**PASSAGE PROVIDED:**
----------------------------------------
Thus, 4D printing is not merely a manufacturing method but a form of behavioral design.

Smart Materials in 4D Printing

Smart materials are the core of 4D printing performance and include a wide range of polymers, composites, and multi-phase materials.

Shape Memory Polymers (SMPs)

SMPs are among the most well-known materials in 4D printing. They have two states: a programmed temporary shape and a recovered original shape. When heated above their glass transition temperature (Tg), they become deformable. After cooling, the new shape is fixed. Upon reheating, stored energy is released and the material returns to its original form.

Features:

• High energy storage capacity
• Large deformation capability
• Reversible behavior
• Adjustable activation temperature
• Good printability (FDM, SLA, DLP)

Applications include medical stents, surgical clips, self-deploying space structures, foldable antennas, and self-opening components.

Hydrogels

Hydrogels are three-dimensional polymer networks capable of absorbing large amounts of water. Their response to pH, temperature, or biochemical stimuli causes dramatic changes in volume, flexibility, or shape.

Features:

• Expansion/contraction several times their original volume
• High biocompatibility
• Environmental sensitivity
• Suitable for microscopic scales

Applications include smart drug delivery systems, soft bio-robots, sensors, and artificial responsive tissues.

Liquid Crystal Elastomers (LCEs)

These materials combine elastomer elasticity with molecular order of liquid crystals. In response to heat or light, molecular order changes, causing unidirectional contraction or expansion—similar to biological muscles.
----------------------------------------
**WORK INSTRUCTIONS:**
1. Using the passage on smart materials in 4D printing, say whether each statement agrees with it, answering yes or no and quoting the words that decide it: (a) Shape memory polymers become deformable when heated above their glass transition temperature. (b) Hydrogels are described as having low biocompatibility. (c) Liquid crystal elastomers are said to contract or expand in one direction.
2. Write the next part of the passage on smart materials in 4D printing, picking up after its final sentence.
The rows that come next are separate material and have no connection to the passage on smart materials in 4D printing.

**GIVEN DATA:**
----------------------------------------
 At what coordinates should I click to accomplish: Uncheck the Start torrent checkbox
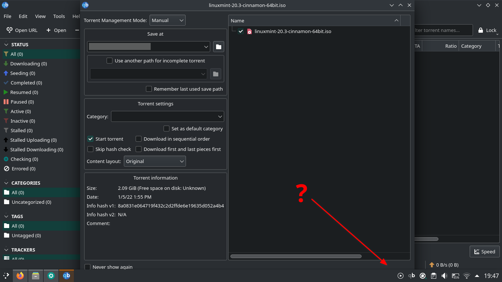coord(90,139)
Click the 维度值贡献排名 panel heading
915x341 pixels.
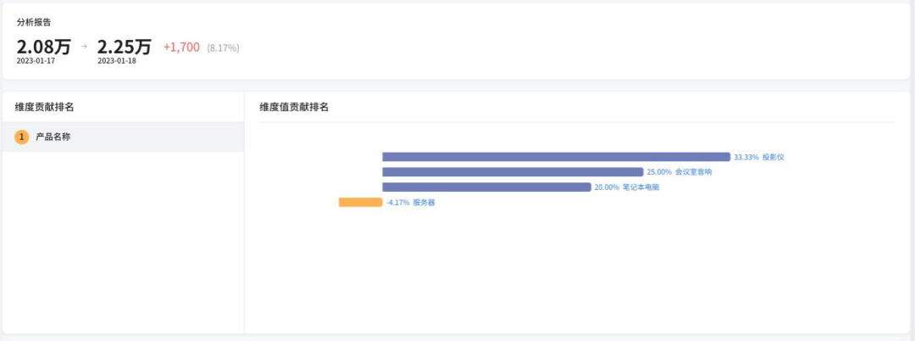294,107
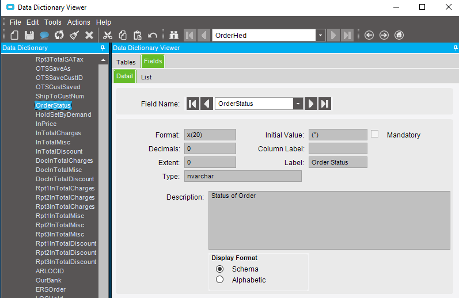Click the Cut scissors icon

click(107, 35)
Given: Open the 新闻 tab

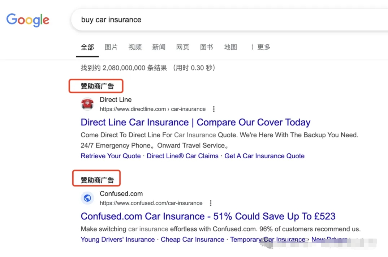Looking at the screenshot, I should pyautogui.click(x=159, y=47).
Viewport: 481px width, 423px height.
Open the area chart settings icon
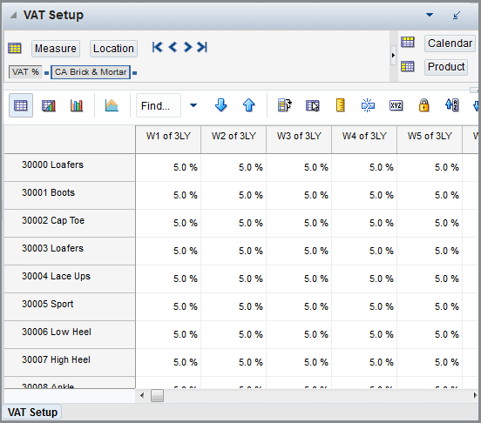point(112,105)
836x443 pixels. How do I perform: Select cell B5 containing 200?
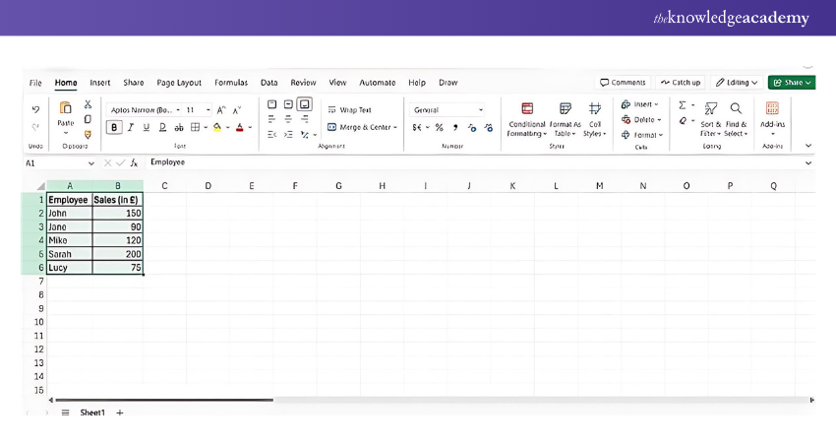click(x=117, y=253)
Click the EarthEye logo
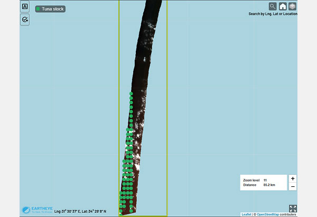The width and height of the screenshot is (317, 217). (x=37, y=210)
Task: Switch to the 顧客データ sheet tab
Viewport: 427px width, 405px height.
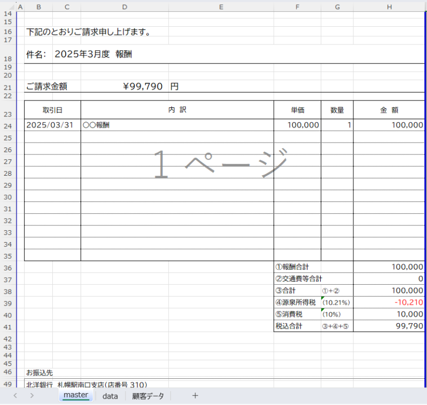Action: (x=148, y=396)
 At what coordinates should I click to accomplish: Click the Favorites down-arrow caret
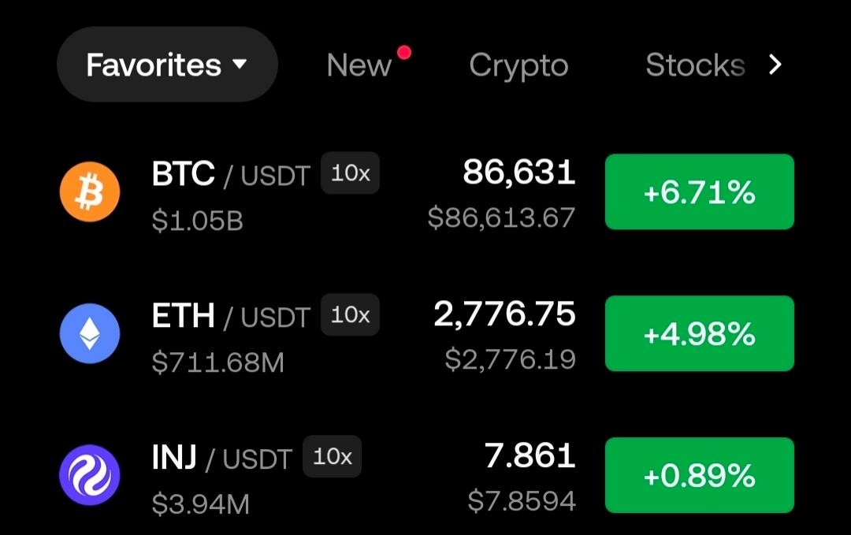point(240,65)
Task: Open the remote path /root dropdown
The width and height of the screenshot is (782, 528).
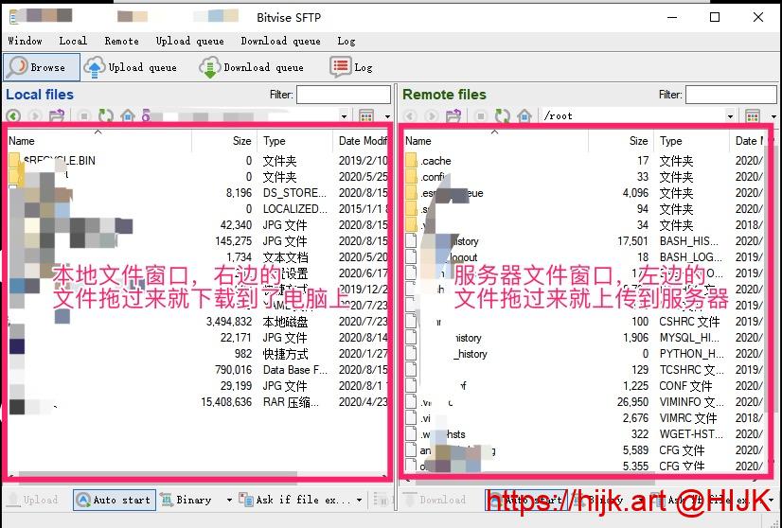Action: 730,116
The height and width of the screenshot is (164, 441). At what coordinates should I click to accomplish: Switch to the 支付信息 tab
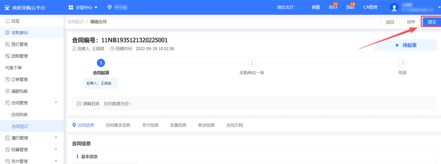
----------------------------------------
**RESPONSES BY ITEM NUMBER:**
1.
(a) Yes: "When heated above their glass transition temperature (Tg), they become deformable."
(b) No: "High biocompatibility"
(c) Yes: "causing unidirectional contraction or expansion"

2.
Features:

• Fast and precise motion
• Continuous responsiveness
• Significant length change
• Suitable for thermal and optical stimuli

Applications include soft robotics, microfluidic pumps, artificial vision systems, and morphing surfaces.

Multi-Stimuli Composite Materials

These composites combine two or more responsive materials and can detect multiple stimuli simultaneously or selectively. They enable complex behaviors such as twisting, multi-stage motion, and rotational movements.

Factors Affecting 4D Printing Performance

Final performance depends not only on materials but also on process and environmental factors.

Printing method influences layer accuracy, orientation, bonding continuity, and response speed. For example:

• SLA (homogeneous curing) produces more uniform movement.
• FDM (directional layering) enables anisotropic behaviors.

Stimulus intensity, direction, application speed, and spatial distribution greatly affect behavior.

Structural parameters such as wall thickness, lattice pattern, density, zoning, and metamaterial architecture are critical in motion control.

Structures such as:

• Origami (foldable)
• Kirigami (expanded opening)
• Auxetic (lateral expansion)
• Lattice (lightweight, behavior control)

Accurate modeling is essential. Mechanical, thermal, optical, chemical, and polymer behaviors must be analyzed simultaneously. Software such as Abaqus, COMSOL Multiphysics, ANSYS Mechanical, and Rhino/Grasshopper + Kangaroo are used for time-based behavioral design.

Current Challenges and Limitations

• Limited smart material stability
• Slow response speed in some materials
• Complex multi-stimuli modeling
• Scalability issues
• High material and equipment costs

Future Outlook of 4D Printing

4D printing is moving toward integration with computational technologies and artificial intelligence. In data-driven design, machine learning predicts behavior, generative design creates dynamic geometries, and AI selects optimal materials.

In personalized medicine, implants will adapt to patient bodies, and responsive tissues and in-body bio-robots will emerge. In soft robotics and smart actuator systems, more complex and multi-stage motions will be engineered. In engineering structures, morphing aerodynamic wings, self-deploying space components, and dynamic architectural systems will become possible.

Conclusion

4D printing marks the beginning of the next generation of additive manufacturing, enabling dynamic and intelligent structures. With advances in smart materials, improved printing technologies, and AI integration, it has the potential to revolutionize medicine, aerospace, soft robotics, architecture, and intelligent systems.